Qualified retirement plans such as IRAs, 401(k), 403(b), and Keoghs allow individuals to defer paying taxes on a portion of their income until the assets are withdrawn during retirement years. However, after a person’s death, these accounts are often exposed to income and estate taxes, at a combined rate that could rise to 75% or even higher on large taxable estates. The tax will be paid at some point – by your estate and your heirs – unless contributed to charity. In other words, by giving retirement assets to charity you receive double benefits. Your estate and heirs will not be taxed on the portion that goes to charity and you will support the causes you care about through CFVI!
Can I transfer my IRA to the Community Foundation of the Virgin Islands to set up a life income gift, and avoid income tax on the transfer?

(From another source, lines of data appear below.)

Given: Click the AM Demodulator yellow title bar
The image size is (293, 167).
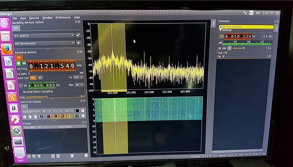Looking at the screenshot, I should pos(246,27).
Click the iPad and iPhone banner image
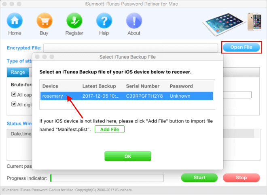The image size is (267, 195). click(x=232, y=24)
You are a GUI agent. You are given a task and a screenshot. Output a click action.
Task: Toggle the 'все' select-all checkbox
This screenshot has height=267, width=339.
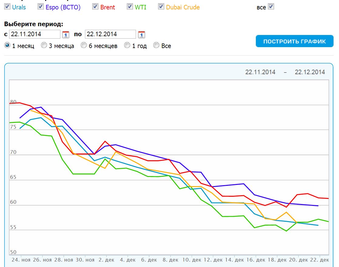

New legislation gives donors aged 70 1/2 and older an opportunity to direct lifetime distributions from their IRA’s to us without incurring an income tax liability on the withdrawal. Distributions can total $100,000 per year, and must be made outright – they cannot fund a life income gift. Just e-mail us and we’ll be happy to give you more information about this new charitable incentive.
Donors younger than 70 1/2 can make a withdrawal from their IRA or other types of retirement plan, pay income tax on the withdrawal, and donate the proceeds to us. These gifts can be made outright or can fund a life income gift and will generate a charitable deduction for the donor.
I’d like to donate a painting. Will you determine its value for my income tax deduction?
The IRS requires that donors of artwork and collectibles secure an independent appraisal of the items to establish fair market value. The appraisal has to be related to the gift, too – an insurance appraisal won’t suffice. We can assist you on this point.
I’m interested in establishing a charitable gift annuity. What financial provisions will you make for the income payments to me and my spouse?
Your charitable gift annuity will be treated as a general obligation of the Community Foundation of the Virgin Islands, backed by all of our assets. We have an unbroken record in making timely payments to our annuitants, and that ongoing responsibility is a key element in our financial policies.